何秀看着脚踏上呼呼大睡的宋大头,叹了口气。
这孩子如此这般性情,实在是不适合烟花之地。
宋大头身上有血腥味,空气中檀香浮动,加上屋内本来就有的血腥味,何秀没发觉宋大头满身血腥。

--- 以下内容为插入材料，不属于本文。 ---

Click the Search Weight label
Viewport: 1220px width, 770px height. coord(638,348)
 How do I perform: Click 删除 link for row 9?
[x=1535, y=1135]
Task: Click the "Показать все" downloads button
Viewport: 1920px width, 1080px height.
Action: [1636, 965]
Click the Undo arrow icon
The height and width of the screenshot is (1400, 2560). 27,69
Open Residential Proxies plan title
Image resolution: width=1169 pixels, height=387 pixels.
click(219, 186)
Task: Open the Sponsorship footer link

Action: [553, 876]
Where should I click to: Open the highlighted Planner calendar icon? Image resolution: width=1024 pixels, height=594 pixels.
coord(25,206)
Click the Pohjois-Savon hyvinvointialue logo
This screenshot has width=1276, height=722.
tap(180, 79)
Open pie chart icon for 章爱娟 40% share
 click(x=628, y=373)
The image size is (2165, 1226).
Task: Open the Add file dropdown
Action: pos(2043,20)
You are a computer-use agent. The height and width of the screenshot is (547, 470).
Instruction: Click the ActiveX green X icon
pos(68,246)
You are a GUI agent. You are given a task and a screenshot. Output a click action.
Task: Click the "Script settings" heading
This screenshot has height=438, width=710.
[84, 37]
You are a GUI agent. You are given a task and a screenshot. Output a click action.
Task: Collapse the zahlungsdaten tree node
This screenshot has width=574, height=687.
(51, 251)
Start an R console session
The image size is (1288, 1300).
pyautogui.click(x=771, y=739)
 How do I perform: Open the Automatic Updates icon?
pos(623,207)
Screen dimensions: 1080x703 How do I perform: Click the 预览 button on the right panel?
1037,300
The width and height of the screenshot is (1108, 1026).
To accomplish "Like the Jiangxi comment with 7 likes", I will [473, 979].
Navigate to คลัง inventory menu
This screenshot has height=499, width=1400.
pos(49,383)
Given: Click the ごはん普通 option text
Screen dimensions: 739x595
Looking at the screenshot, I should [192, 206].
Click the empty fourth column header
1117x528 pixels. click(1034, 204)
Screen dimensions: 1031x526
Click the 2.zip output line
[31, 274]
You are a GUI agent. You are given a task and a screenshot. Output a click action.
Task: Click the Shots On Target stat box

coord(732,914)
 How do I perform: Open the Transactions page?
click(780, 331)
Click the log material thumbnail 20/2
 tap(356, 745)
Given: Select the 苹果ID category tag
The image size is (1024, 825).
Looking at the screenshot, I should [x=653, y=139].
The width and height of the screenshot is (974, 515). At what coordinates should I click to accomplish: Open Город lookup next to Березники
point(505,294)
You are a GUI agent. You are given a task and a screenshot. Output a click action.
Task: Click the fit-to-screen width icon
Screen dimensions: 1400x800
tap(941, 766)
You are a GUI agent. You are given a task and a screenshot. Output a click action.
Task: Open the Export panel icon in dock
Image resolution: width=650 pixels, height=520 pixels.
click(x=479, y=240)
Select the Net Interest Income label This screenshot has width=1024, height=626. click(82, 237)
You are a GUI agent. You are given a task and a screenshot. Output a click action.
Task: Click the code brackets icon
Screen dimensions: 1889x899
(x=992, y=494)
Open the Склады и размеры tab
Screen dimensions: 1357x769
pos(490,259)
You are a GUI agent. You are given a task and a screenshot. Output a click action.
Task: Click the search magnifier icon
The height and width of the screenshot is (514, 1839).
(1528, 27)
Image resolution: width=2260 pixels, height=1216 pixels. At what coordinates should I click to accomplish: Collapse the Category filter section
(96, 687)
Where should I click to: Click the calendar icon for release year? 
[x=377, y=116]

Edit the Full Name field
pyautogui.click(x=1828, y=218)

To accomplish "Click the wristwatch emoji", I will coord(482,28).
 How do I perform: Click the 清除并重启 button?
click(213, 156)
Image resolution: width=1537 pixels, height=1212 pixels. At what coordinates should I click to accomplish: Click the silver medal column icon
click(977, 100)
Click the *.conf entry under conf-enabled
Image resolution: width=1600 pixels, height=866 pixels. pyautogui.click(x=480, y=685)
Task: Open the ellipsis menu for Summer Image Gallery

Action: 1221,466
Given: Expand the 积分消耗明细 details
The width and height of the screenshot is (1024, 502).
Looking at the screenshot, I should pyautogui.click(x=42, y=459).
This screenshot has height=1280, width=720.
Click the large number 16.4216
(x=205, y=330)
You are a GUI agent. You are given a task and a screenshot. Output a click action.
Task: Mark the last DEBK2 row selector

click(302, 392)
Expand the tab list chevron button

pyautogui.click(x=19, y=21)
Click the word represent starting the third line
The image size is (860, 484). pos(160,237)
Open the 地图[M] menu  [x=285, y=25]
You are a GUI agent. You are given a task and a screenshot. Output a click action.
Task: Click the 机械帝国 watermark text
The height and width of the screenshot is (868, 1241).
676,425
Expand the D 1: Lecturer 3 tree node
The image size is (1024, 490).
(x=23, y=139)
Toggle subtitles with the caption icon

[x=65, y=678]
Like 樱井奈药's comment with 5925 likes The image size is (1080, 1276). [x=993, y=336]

她起身,脚步虚浮下地,取出柜子里的铺盖卷,铺在床边,然后将宋大头推过去。
“夏日虽热,可也不能直接睡地上啊。”
第二日,宋大头起了个大早,她帮楼里的其他姑娘收拾屋子,取了酒壶里的残酒抹在手腕上,胳膊上,腰上腿上也抹了酒。
郑屠户说,干了活要喝点酒活血,对身体好。
宋大头不知郑屠户说的对不对,但她知道,阿爸说喝酒令人失智。
宋大头不喝酒,只学着大夫治病抹药酒一样,往手腕上抹酒。
帮忙收拾了屋子,得了几个铜板的赏钱,宋大头决定去外面溜达。
结果被诸婆婆逮了个正着。
“怎么一身酒气?大头你来,唱曲你没天赋,可以学舞。其实啊,许大家的舞技,才是上佳的,跟我来。不来中午没你的饭吃。”
宋大头苦着脸跟上诸婆婆。
诸婆婆平时中午才起,今天怎么起这么早?
来不及溜出去的宋大头很忧愁。
诸婆婆忿忿道:“明月楼实在可恶!昨日用全鸭宴宴请贵人。
“也不知道是哪里请来的厨子,竟引得几位京城来的大人一掷千金。那几位,可是京城来的大人物,居然被明月楼抢了先!”
全鸭宴?好吃吗?宋大头吸溜口水。
她没吃过鸭子,倒是杀过好几只鸭子。
宋大头又被塞进水榭,片刻后,水榭里传来许大家的怒吼:
“筋骨硬得像松木,学什么舞?空有皮囊的红粉骷髅,有什么用?出去!以后别让我看到你!”
宋大头被赶出去了。
宋大头没有午饭了。
没有午饭的宋大头,先给何秀涂了药,又跑去郑屠户那里。